◆ What you should do: Copy the records from the first line down to and including the line that contains "Looking at the screenshot, I should point(49,29).". Swap every "image size" for "frame size" and leave everything else unchanged.
- - -
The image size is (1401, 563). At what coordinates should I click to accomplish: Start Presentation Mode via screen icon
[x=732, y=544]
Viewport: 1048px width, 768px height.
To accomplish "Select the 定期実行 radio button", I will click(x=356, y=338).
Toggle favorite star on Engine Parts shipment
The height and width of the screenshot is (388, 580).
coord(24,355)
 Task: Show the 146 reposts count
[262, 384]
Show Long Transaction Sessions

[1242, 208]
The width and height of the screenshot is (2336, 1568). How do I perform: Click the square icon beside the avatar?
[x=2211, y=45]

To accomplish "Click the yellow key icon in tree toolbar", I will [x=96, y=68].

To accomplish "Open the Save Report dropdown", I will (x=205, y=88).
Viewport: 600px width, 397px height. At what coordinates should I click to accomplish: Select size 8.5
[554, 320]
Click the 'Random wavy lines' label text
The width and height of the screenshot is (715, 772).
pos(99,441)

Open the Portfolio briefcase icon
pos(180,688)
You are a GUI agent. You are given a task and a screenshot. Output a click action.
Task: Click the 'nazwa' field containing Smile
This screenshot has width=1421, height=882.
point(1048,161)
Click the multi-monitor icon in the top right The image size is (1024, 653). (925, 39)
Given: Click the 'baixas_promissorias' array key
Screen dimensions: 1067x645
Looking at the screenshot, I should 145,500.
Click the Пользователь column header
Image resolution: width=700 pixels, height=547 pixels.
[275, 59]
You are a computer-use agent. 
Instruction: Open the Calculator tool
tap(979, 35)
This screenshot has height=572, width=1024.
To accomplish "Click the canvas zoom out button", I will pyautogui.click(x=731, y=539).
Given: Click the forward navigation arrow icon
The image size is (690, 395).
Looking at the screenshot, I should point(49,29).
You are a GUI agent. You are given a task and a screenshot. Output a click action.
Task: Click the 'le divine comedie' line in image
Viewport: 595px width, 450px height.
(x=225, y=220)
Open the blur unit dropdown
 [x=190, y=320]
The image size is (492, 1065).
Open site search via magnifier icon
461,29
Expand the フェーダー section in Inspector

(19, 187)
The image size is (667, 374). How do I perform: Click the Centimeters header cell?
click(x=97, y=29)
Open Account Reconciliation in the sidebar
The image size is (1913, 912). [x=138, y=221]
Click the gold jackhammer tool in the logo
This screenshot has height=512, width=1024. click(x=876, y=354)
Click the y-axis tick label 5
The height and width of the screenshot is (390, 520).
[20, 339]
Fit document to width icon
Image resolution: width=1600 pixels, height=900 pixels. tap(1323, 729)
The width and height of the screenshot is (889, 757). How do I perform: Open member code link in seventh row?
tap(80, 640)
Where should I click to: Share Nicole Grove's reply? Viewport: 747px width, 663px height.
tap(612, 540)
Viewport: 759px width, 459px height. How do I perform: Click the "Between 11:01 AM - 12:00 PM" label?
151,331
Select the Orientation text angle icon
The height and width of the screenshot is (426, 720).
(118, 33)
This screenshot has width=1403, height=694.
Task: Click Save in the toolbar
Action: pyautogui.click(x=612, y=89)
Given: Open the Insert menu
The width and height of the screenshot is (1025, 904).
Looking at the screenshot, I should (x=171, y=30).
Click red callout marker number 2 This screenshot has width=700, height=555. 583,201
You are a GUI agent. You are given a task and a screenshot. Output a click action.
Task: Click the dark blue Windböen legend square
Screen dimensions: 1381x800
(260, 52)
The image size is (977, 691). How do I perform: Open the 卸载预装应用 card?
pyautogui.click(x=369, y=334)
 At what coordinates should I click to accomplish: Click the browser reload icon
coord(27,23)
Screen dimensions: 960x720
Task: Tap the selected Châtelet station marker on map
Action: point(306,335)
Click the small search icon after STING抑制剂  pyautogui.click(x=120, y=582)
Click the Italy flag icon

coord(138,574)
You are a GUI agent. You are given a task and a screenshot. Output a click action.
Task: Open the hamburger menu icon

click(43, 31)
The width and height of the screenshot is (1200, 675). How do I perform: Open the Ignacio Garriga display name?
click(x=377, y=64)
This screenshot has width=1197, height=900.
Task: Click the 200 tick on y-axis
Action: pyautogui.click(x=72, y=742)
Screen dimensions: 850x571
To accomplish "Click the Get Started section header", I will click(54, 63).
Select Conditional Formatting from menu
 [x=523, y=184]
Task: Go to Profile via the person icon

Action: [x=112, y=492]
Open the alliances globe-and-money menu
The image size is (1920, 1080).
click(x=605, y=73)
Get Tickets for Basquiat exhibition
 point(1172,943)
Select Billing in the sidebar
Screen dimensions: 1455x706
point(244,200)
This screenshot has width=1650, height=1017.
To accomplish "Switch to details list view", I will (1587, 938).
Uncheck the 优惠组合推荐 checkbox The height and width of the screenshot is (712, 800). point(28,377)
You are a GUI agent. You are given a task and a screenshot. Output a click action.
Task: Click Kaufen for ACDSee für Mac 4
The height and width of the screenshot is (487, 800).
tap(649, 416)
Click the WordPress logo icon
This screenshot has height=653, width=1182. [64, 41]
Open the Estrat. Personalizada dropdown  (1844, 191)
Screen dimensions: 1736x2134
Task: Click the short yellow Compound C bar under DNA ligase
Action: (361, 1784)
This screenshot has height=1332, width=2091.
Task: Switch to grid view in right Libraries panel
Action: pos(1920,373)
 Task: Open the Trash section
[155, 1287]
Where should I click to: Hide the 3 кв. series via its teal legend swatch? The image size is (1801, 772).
- - -
◆ Output of the exercise:
The frame size is (1401, 563). At what coordinates should I click to accomplish: Start Presentation Mode via screen icon
[x=732, y=544]
Viewport: 1048px width, 768px height.
To accomplish "Select the 定期実行 radio button", I will click(x=356, y=338).
Toggle favorite star on Engine Parts shipment
The height and width of the screenshot is (388, 580).
coord(24,355)
 Task: Show the 146 reposts count
[262, 384]
Show Long Transaction Sessions

[1242, 208]
The width and height of the screenshot is (2336, 1568). How do I perform: Click the square icon beside the avatar?
[x=2211, y=45]

To accomplish "Click the yellow key icon in tree toolbar", I will [x=96, y=68].

To accomplish "Open the Save Report dropdown", I will (x=205, y=88).
Viewport: 600px width, 397px height. At what coordinates should I click to accomplish: Select size 8.5
[554, 320]
Click the 'Random wavy lines' label text
The width and height of the screenshot is (715, 772).
pos(99,441)

Open the Portfolio briefcase icon
pos(180,688)
You are a GUI agent. You are given a task and a screenshot. Output a click action.
Task: Click the 'nazwa' field containing Smile
This screenshot has width=1421, height=882.
point(1048,161)
Click the multi-monitor icon in the top right The frame size is (1024, 653). (925, 39)
Given: Click the 'baixas_promissorias' array key
Screen dimensions: 1067x645
Looking at the screenshot, I should 145,500.
Click the Пользователь column header
Image resolution: width=700 pixels, height=547 pixels.
[275, 59]
You are a computer-use agent. 
Instruction: Open the Calculator tool
tap(979, 35)
This screenshot has height=572, width=1024.
To accomplish "Click the canvas zoom out button", I will pyautogui.click(x=731, y=539).
Given: Click the forward navigation arrow icon
The frame size is (690, 395).
Looking at the screenshot, I should point(49,29).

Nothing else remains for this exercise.